New jobless claims unexpectedly rise for first time since April

The number of Americans seeking new jobless claims rose last week, shattering six straight weeks of declines, the feds said Thursday.

New filings for jobless claims, seen as a proxy for layoffs, rose to 412,000 last week, up from a revised estimate of 375,000 reported the prior week, according to data released Thursday by the Labor Department.

The surprise increase ends six straight weeks of steady declines in new claims. While far below the number of weekly new claims reported last year, initial claims still remain substantially higher than pre-pandemic levels. The country was averaging just over 200,000 new claims per week in 2019.

“The six-week winning streak has come to an end as new jobless claims increased last week, back above the 400,000 level, along with a bump up for continuing claims,” Mark Hamrick, senior economic analyst at Bankrate, said.

Continuing claims also rose slightly from nearly 3.5 million the week before, the feds said. That figure stood at about 19 million at the same time last year, in the thick of the pandemic.

The number of Americans collecting unemployment benefits through regular state programs remains more than twice as high as before COVID-19 gutted the economy.

Including Americans on all federal pandemic-related benefits programs, the number of continuing claims was 14.8 million in the week ended May 29.

Seasonally adjusted insured unemployment chart
New filings for jobless claims, seen as a proxy for layoffs, rose to 412,000 last week, up from a revised estimate of 375,000 reported the prior week, the feds said Thursday.
Department of Labor

The surprise increase in new claims heightens economists’ concerns that the labor market may not recover as rapidly as once expected.

“What the claims information doesn’t tell us is how much faster the job market will heal or where so-called full employment will ultimately be,” Hamrick said. “The easiest part of putting people back to work occurred from May through August of last year when more than a million jobs per month were added to payrolls.”

The US added 559,000 jobs last month, fewer than the 671,000 expected by economists, with some hailing the figure as a sign of progress and others saying US hiring continues to disappoint.

The fresh data comes even as US job openings soared to a new record 9.3 million in April, according to the Labor Department.
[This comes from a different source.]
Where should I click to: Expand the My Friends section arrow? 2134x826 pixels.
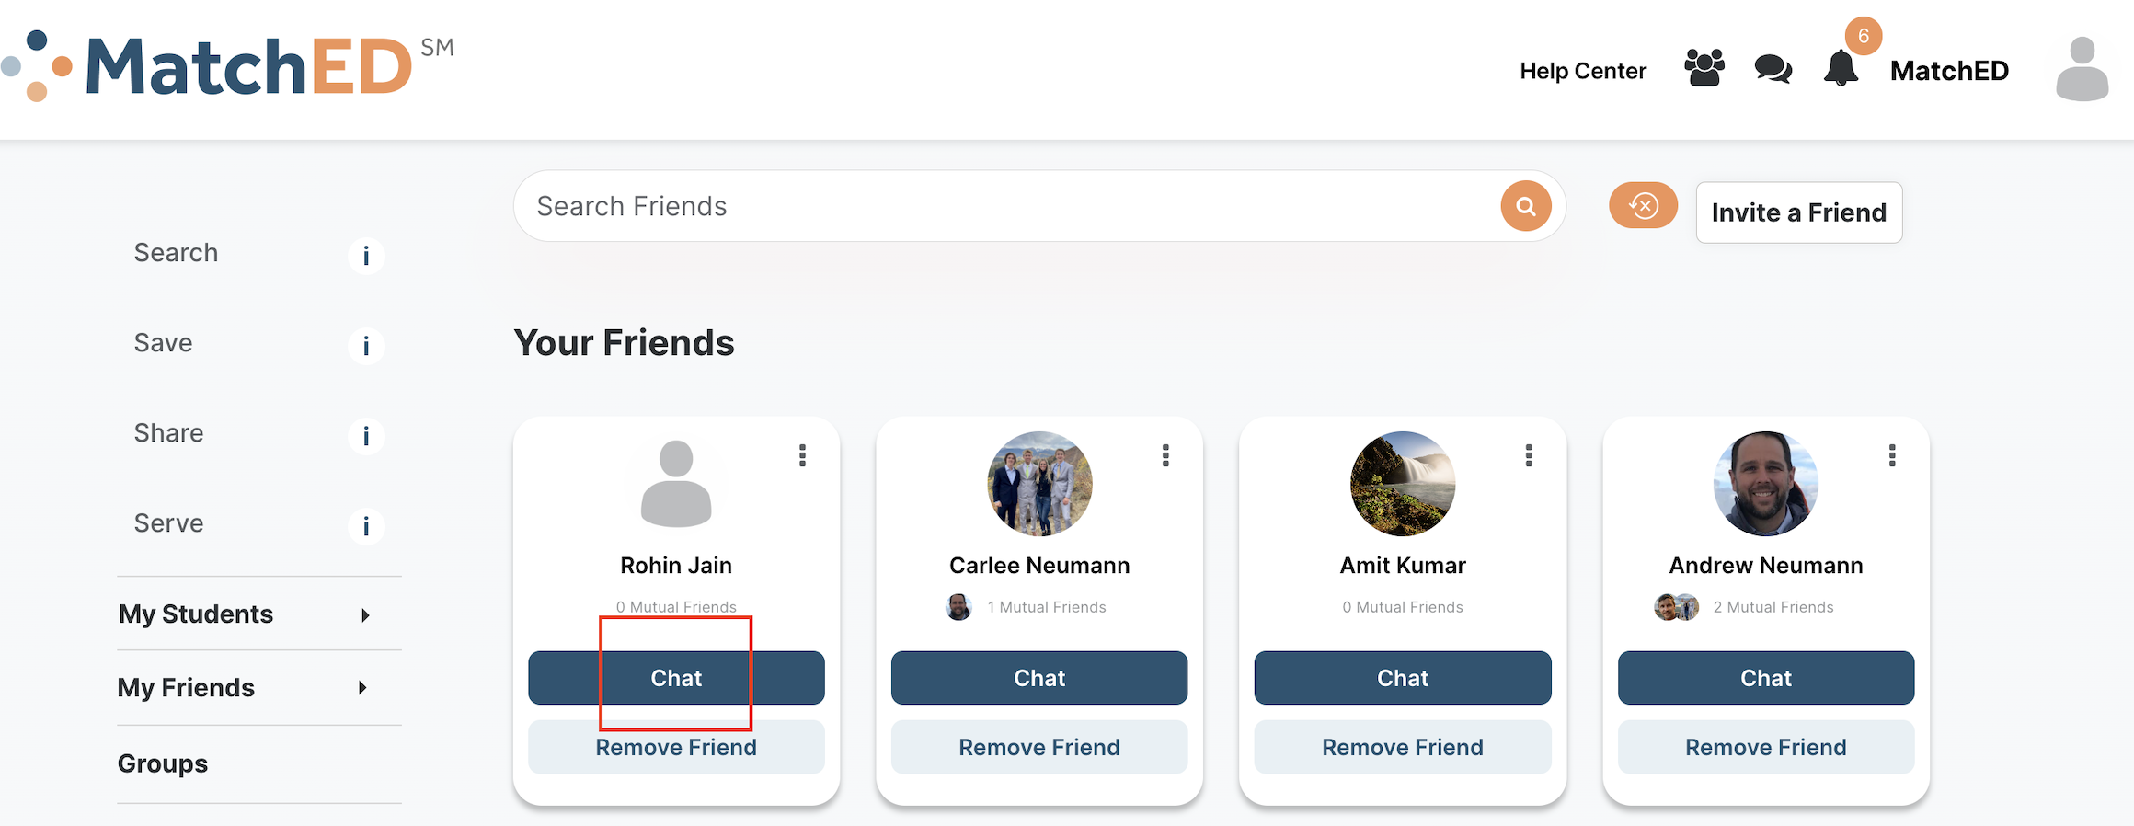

Some economists have said they expect to see more Americans fill some of those openings as the federal benefits come to an end.

“The path ahead is uncertain with many questions yet to be answered. We don’t know how successful businesses will be in finding the workers they want or how many they will ultimately hire,” Hamrick said. “Another unfolding mystery: We don’t know how many individuals will opt to return to the workforce or their old jobs, or will be willing to accept the wages they’re offered.”

At least 25 states are looking to lure workers back into the labor market by withdrawing from the federal program that provides an extra $300 in unemployment benefits every week.

President Biden confirmed last week that he would let the federal unemployment benefits program expire after Labor Day, but some states will pull out of it as soon as this week.

Some companies, politicians and economists have said the extra benefits add up to more than what businesses can afford to pay people, particularly for entry-level jobs.

Companies have reported struggles to recruit new workers amid the reopening, with many citing the pandemic-boosted federal unemployment benefits as a cause.

Other reasons for the labor crunch include fear of getting COVID-19 and school closures keeping parents at home, economists say.

Some economists have warned that the labor shortage could hold back the US economic recovery, while others have urged patience as businesses grapple with temporary issues in the hiring pool.

A help wanted sign is posted outside of Dunkin Donuts in Boston on June 14, 2021.
A “Help wanted” sign is posted outside Dunkin’ Donuts in Boston on June 14, 2021.
Jessica Rinaldi/The Boston Globe via Getty Images

The White House has defended the extra benefits, saying that businesses should pay people more.

But many economists are growing increasingly worried about wage inflation driving prices further up. Companies have already begun raising prices, blaming higher labor and supply costs.

Chipotle, for example, has said it raised its menu prices by up to 4 percent to cover the costs of higher wages for employees. Executives from other major companies, including General Mills, Unilever and JM Smucker, have also warned recently about rising costs and inflationary pressures.

American shoppers are bearing the brunt of rising prices, with the costs of everything from apparel and cars to bacon and milk spiking.